I have a feeling that a few publishers are going to be contacting her about this . . .
Another great aspect of this article is that it gets at why Marian became a translator, and what she hopes to accomplish. These bits should be really interesting to anyone new to the field—anyone hoping to translated 70+ books over their lifetime:
“I became a translator,” she says, “largely because I felt that was the one role – bringing Russian literature to the English-speaking audience – I could play best. It was something a native speaker of Russian could not do.” [. . .]
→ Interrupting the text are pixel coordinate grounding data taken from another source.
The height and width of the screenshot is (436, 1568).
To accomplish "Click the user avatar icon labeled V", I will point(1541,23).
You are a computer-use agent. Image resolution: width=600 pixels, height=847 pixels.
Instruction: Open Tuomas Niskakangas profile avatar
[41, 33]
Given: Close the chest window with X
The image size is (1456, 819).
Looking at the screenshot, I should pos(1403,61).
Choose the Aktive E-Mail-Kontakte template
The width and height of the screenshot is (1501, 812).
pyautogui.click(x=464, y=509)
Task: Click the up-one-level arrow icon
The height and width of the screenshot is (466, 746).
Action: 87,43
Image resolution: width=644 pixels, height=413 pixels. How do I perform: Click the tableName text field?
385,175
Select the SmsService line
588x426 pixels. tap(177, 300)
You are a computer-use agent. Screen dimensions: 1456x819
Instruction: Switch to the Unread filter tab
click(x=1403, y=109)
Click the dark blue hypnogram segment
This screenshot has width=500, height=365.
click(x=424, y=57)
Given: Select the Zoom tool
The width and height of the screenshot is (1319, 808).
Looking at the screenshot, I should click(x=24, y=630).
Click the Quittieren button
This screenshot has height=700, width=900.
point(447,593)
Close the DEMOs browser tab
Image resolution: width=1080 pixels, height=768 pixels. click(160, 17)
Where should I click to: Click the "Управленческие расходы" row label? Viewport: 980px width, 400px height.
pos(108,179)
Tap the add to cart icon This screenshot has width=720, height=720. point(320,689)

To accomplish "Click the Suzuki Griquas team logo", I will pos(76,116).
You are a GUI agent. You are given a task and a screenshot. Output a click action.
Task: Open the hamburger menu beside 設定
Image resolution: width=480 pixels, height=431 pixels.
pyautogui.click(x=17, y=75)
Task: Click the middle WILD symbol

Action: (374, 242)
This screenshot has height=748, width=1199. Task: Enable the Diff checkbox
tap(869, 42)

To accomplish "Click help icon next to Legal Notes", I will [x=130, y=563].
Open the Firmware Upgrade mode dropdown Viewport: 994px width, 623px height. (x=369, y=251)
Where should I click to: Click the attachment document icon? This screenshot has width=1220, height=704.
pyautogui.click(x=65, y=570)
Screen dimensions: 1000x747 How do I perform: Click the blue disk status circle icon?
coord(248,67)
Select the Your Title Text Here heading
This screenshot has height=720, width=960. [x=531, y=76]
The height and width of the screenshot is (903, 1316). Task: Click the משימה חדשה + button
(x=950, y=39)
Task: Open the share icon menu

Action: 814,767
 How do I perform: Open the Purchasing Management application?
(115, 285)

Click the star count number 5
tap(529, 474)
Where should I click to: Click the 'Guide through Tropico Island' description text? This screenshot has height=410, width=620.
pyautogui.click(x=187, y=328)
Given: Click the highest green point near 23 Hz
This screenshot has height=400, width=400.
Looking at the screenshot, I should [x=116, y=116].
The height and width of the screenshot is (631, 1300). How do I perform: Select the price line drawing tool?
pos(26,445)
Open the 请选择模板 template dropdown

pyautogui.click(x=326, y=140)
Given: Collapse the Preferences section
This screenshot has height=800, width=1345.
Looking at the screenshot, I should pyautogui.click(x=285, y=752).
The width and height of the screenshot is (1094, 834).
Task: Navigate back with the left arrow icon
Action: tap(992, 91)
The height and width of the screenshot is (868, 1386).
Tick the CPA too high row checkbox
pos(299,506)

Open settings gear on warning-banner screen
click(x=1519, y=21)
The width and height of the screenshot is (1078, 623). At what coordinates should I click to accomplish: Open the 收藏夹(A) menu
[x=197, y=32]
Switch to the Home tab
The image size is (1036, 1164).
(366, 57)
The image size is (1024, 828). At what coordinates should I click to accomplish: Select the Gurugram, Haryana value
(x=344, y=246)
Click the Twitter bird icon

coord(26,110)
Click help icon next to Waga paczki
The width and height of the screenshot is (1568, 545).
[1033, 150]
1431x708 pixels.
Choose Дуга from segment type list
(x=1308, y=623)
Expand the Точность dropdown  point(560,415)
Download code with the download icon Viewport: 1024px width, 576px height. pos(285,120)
The intended readership is central to Schwartz’s perception of her role. She told RBTH last year that she would “dearly love to see more … translated books that would appeal to a broader audience.” Apart from Yuzefovich, the authors she wants to translate more of in future include Andrei Gelasimov, whose comic, poignant, accessible novels she has almost single-handedly brought to the attention of Anglophone readers. She also has her eye on Olga Slavnikova’s novel The Man Who Couldn’t Die (Bessmertny) and Dina Rubina’s novel The Petrushka Syndrome.
“What all these books have in common, apart from their literary brilliance,” says Schwartz, “is what I see as their potential appeal to the Western reader. These are books I’d like to share with the American audience.”
I don’t read this as Marian seeking out pulpy best-sellers that Americans with Twilight for, but rather that her role is bringing interesting works of Russian literature to Americans—blending her knowledge of U.S. readers and academics with her expertise in Russian lit.
Marian really is a hero and having the chance to meet her in person is one of the reasons I encourage all emerging translators to attend ALTA.